Source records Block Start
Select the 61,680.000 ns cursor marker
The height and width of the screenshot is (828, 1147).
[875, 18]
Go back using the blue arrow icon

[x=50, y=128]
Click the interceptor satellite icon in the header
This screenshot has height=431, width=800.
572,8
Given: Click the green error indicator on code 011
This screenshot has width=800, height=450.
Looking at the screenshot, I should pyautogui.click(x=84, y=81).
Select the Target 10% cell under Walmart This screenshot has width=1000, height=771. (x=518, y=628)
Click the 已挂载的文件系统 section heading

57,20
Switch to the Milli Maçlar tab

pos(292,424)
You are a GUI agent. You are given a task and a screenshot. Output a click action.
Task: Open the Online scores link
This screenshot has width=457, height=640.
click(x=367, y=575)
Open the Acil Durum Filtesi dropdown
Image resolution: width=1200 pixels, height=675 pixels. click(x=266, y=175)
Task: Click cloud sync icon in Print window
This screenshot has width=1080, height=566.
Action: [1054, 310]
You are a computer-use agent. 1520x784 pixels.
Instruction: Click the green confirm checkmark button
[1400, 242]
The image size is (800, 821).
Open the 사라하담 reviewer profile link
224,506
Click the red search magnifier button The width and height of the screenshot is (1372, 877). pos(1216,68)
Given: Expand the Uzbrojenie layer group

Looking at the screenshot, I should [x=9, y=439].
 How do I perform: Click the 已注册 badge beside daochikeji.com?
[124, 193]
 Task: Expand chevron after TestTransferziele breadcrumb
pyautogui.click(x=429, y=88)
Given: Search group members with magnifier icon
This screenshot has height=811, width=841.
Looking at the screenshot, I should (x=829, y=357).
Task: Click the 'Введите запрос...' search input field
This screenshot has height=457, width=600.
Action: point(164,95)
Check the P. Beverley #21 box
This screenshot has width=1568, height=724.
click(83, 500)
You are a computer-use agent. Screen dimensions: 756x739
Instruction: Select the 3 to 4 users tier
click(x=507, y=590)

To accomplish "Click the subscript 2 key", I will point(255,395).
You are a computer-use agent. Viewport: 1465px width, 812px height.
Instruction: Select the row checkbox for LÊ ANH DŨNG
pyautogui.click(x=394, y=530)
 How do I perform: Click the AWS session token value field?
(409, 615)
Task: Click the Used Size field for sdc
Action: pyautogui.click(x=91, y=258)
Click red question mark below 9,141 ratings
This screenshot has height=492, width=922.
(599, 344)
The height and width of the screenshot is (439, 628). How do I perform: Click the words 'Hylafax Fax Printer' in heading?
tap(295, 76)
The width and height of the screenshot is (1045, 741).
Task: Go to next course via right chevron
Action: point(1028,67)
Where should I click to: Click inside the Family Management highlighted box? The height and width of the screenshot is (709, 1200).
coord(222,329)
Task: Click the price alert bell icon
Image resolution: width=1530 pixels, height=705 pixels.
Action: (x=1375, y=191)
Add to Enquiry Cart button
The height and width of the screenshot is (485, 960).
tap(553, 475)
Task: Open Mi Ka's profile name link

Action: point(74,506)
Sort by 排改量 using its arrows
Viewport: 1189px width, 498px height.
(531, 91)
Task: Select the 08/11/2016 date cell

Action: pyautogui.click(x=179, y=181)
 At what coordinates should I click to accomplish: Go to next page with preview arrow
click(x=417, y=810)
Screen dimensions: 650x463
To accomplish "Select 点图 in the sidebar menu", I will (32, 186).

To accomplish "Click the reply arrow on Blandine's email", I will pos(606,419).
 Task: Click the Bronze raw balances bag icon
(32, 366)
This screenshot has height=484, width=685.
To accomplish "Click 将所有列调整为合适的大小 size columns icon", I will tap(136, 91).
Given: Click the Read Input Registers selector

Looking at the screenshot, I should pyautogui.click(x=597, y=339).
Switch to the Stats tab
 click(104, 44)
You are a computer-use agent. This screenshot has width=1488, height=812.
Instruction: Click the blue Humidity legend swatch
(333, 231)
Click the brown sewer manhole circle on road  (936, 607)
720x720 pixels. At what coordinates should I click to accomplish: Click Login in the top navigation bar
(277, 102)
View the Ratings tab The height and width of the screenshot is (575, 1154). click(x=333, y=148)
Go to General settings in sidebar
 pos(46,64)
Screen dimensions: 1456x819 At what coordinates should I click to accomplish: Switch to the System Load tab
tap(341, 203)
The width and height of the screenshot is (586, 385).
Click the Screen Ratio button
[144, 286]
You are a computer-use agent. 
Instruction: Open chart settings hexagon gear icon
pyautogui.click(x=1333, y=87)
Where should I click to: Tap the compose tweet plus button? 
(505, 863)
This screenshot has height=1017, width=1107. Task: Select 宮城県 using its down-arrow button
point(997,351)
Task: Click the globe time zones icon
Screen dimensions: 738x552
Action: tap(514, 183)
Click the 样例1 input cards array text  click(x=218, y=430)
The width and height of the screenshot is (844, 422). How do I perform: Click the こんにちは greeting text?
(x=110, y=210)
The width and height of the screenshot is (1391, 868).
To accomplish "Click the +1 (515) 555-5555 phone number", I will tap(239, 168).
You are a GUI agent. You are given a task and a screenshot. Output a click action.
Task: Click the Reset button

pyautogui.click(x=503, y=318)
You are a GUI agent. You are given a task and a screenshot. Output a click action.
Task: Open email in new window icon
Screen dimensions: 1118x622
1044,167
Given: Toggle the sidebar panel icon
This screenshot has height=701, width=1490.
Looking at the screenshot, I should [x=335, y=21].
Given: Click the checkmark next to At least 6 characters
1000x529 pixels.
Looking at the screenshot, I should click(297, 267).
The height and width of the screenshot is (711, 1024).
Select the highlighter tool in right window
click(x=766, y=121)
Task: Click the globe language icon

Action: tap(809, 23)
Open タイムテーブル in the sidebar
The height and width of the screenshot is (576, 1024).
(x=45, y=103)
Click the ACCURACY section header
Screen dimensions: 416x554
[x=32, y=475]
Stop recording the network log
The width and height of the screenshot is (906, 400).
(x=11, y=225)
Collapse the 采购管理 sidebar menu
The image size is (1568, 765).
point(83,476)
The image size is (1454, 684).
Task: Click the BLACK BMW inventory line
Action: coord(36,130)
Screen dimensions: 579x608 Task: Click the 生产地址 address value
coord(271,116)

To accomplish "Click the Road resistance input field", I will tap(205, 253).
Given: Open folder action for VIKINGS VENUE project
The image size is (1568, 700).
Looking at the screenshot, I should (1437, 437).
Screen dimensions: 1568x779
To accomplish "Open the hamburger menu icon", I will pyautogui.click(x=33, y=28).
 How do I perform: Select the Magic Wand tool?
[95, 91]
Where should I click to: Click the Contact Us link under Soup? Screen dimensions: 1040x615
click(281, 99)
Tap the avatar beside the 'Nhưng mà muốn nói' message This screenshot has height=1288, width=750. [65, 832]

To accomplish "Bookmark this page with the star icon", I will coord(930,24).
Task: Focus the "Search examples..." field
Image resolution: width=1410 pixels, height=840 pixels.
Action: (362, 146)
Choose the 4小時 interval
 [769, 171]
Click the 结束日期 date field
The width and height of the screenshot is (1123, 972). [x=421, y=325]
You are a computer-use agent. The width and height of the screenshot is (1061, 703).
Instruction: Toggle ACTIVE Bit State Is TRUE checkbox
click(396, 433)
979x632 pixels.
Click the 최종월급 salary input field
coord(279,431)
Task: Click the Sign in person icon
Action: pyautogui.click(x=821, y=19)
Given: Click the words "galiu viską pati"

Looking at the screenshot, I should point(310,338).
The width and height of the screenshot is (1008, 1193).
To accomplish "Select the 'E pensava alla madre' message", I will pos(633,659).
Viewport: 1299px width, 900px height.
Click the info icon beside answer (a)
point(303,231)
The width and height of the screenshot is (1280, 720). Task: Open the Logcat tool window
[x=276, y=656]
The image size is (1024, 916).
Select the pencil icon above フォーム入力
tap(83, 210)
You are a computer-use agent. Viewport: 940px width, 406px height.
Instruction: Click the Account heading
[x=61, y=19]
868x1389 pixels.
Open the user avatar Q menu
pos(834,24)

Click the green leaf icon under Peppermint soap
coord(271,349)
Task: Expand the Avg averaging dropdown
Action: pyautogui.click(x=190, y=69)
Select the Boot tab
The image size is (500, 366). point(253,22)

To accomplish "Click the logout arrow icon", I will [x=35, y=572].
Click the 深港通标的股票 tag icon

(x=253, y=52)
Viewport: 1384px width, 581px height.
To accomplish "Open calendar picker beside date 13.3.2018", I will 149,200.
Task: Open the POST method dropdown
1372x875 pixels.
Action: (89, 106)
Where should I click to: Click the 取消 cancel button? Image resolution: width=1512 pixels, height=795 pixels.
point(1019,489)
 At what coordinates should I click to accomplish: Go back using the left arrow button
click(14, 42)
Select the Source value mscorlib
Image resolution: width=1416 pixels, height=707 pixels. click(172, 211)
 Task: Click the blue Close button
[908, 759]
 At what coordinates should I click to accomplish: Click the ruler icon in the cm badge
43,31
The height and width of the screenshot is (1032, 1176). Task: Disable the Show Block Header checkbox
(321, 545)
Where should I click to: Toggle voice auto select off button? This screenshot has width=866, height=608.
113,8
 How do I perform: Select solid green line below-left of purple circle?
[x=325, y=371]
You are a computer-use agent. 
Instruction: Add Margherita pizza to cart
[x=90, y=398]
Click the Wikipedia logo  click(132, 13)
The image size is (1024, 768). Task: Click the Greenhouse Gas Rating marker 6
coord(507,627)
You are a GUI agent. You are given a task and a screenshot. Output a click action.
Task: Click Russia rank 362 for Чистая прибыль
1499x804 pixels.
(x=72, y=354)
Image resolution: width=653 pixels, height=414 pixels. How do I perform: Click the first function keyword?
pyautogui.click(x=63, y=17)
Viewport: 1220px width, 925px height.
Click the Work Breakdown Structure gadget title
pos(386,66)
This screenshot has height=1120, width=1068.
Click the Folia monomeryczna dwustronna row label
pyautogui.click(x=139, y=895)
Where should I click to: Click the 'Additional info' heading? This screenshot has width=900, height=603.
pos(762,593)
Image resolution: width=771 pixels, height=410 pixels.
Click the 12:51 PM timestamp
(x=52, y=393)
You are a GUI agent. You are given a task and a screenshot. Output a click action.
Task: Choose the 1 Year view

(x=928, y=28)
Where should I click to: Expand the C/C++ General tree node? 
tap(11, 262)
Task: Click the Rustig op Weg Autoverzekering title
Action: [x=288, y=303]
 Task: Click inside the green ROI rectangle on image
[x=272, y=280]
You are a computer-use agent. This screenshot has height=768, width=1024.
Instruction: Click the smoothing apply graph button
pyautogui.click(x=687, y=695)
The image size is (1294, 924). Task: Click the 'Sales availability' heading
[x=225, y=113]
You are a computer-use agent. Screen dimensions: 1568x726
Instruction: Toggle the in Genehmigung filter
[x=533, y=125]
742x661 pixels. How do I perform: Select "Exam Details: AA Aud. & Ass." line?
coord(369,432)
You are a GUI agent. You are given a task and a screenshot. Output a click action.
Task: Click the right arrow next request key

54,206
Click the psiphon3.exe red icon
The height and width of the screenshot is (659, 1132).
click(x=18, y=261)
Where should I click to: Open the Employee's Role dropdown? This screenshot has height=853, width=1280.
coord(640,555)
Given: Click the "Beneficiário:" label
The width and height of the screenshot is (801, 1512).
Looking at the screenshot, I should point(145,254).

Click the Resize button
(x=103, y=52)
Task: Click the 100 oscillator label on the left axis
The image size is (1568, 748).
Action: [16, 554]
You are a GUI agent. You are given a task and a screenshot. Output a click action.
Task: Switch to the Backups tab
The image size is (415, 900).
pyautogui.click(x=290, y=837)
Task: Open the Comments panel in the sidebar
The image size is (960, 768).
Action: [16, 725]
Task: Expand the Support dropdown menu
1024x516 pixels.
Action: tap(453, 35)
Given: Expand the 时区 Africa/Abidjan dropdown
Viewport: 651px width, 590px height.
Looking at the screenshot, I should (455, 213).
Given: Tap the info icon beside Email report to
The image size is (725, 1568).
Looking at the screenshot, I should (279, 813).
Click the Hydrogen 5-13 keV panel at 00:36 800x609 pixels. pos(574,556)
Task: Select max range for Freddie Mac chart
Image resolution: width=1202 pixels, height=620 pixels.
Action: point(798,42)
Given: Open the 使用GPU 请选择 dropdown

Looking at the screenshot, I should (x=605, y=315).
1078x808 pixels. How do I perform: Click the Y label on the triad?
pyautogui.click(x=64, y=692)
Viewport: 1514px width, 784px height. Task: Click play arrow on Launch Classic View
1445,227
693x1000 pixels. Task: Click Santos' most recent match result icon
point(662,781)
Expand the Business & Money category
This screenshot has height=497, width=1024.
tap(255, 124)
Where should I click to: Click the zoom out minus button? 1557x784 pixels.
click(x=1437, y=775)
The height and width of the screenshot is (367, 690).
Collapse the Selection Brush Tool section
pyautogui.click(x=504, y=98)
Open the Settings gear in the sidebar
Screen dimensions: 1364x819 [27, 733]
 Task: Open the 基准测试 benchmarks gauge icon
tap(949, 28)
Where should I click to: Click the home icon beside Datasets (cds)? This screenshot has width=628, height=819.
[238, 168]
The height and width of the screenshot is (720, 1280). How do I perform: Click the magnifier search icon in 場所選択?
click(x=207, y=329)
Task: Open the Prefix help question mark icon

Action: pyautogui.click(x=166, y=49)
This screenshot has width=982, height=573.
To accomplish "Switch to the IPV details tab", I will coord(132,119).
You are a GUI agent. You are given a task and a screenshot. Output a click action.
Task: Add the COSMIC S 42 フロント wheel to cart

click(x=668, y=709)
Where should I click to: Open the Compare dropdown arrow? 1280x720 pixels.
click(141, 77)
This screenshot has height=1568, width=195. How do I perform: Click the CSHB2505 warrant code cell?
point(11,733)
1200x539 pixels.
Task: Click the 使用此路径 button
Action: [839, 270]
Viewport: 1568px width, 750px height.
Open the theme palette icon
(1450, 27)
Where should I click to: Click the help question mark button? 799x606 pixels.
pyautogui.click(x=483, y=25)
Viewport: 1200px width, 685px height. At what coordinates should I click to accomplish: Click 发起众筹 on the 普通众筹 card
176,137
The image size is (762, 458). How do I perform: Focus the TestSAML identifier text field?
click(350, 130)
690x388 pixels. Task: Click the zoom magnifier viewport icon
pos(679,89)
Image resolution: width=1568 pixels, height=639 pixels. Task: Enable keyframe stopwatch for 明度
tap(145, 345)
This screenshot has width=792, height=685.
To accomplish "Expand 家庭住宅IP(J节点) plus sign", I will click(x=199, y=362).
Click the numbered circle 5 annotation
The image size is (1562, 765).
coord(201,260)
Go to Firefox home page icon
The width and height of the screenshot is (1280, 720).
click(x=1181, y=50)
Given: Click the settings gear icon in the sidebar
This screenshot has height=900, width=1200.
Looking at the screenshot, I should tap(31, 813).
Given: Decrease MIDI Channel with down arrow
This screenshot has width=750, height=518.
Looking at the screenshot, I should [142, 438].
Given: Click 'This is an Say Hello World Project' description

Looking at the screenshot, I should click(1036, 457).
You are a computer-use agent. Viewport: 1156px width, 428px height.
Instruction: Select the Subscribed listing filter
Source records Block End
Problem:
What is asked for is an exact copy of the lines above from the one containing "Task: Expand the Support dropdown menu" through the one containing "Click the Hydrogen", and only those.

Solution for this task:
Task: Expand the Support dropdown menu
1024x516 pixels.
Action: tap(453, 35)
Given: Expand the 时区 Africa/Abidjan dropdown
Viewport: 651px width, 590px height.
Looking at the screenshot, I should (455, 213).
Given: Tap the info icon beside Email report to
The image size is (725, 1568).
Looking at the screenshot, I should (279, 813).
Click the Hydrogen 5-13 keV panel at 00:36 800x609 pixels. pos(574,556)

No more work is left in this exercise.